Have I missed any type of code that this regex would miss?

It handles

multi line comments

/*
    an easy one
*/

"end of line" comments

// Remove this

comments in strings

char array[] = "Following isn't a comment // because it's in a string /* this neither */";

which leads to - strings with escaped quotes

    char array[] = "Handle /* comments */ - // - in strings with \" escaped quotes";

and strings with escaped escapes

    char array[] = "Handle strings with **not** escaped quotes\\"; // <-EOS

javscript single quoted string

var myStr = 'Should also ignore enclosed // comments /* like these */ ';

line continuation

// This is a single line comment \
continuing on the next row (warns, but works in my C++ flavor)

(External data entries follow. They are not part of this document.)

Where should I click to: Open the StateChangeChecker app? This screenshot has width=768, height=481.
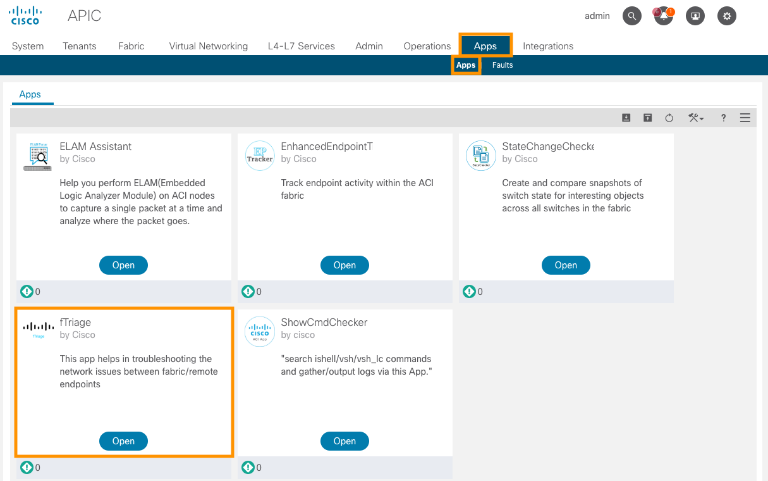[566, 265]
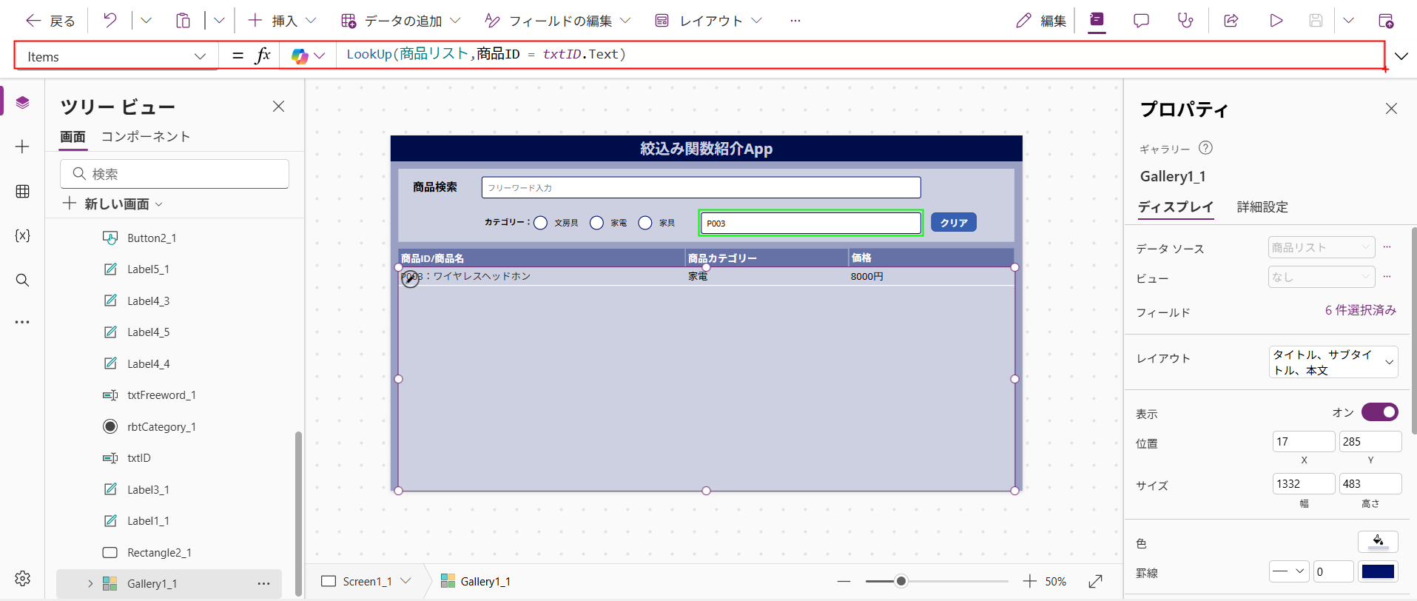The width and height of the screenshot is (1417, 601).
Task: Open the comments speech bubble icon
Action: click(1141, 21)
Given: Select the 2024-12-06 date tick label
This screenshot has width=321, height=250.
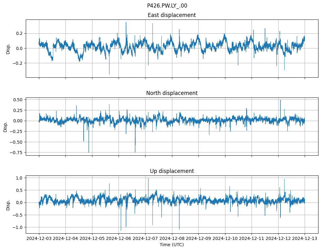Looking at the screenshot, I should [x=119, y=239].
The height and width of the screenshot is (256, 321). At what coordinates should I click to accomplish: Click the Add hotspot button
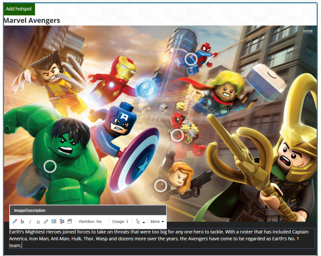[19, 9]
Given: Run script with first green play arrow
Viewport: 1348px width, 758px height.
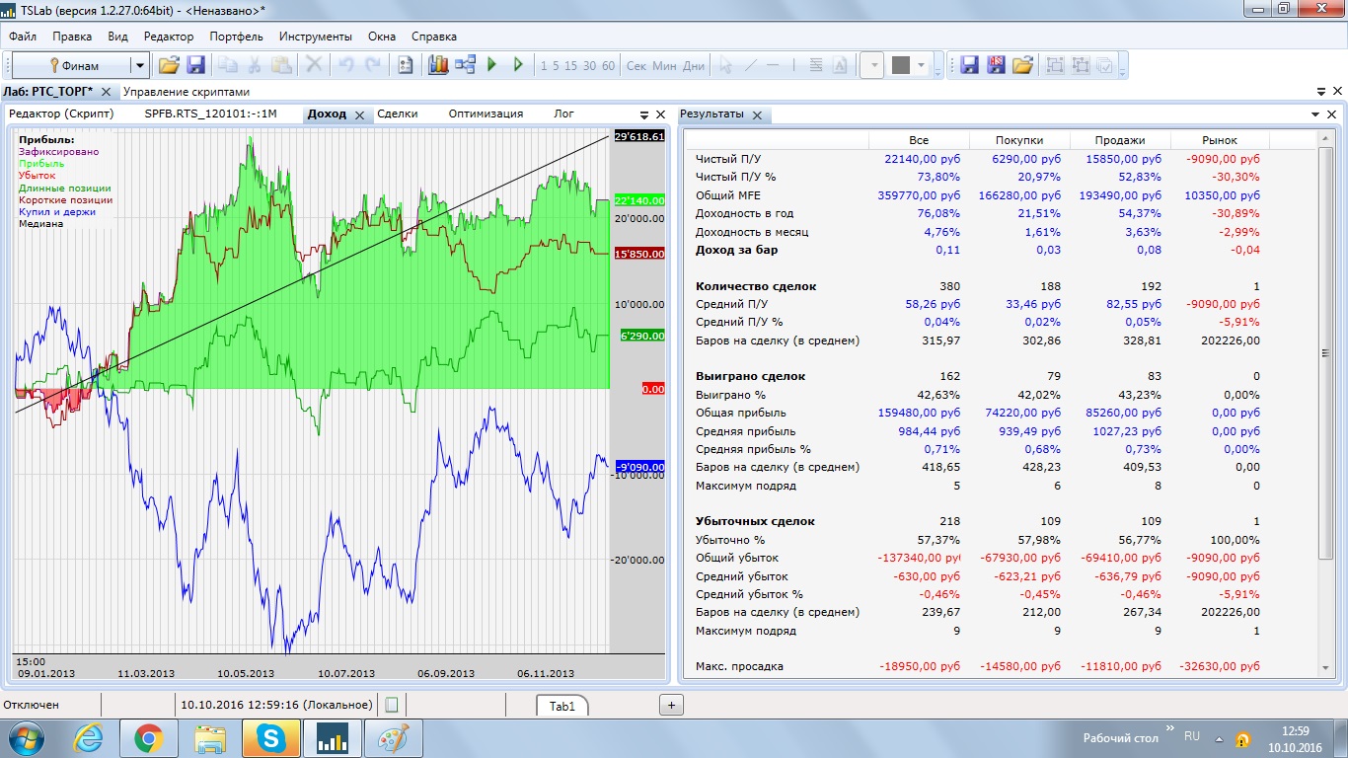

So, can you think of any code cases messing this up? If you come up with any I'll try to complete the RE and hopefully it'll end up complete ;)

Regards.

PS. I know... Writing this it says in the right pane, under How to Ask: We prefer questions that can be answered, not just discussed. This question might violate that :S but I can't resist.

In fact, it may even turn out to be an answer, instead of a question, to some people. (Too cocky? ;)

回答1:

I've considered the comments (so far) and changed the regex to:

(?:\/\/(?:\\\n|[^\n])*\n)|(?:\/\*[\s\S]*?\*\/)|((?:R"([^(\\\s]{0,16})\([^)]*\)\2")|(?:@"[^"]*?")|(?:"(?:\?\?'|\\\\|\\"|\\\n|[^"])*?")|(?:'(?:\\\\|\\'|\\\n|[^'])*?'))

It handles Biffens C++11's raw string literal (as well as C# verbatim strings) and it's changed according to Wiktors suggestions.

Split it to handling single and double quotes separately because of difference in logic (and avoiding the non-working back reference ;).

It's undoubtedly more complex, but still far from the solutions I've seen out there which hardly cover any of the string issues. And it could be stripped of parts not applicable to a specific language.

One comment suggested supporting more languages. That would make the RE (even more) complex and unmanageable. It should be relatively easy to adapt though.

Updated regex101 example.

Thanks everyone for the input so far. And keep the suggestions coming.

Regards

Edit: Update Raw String - this time I actually read the spec. ;)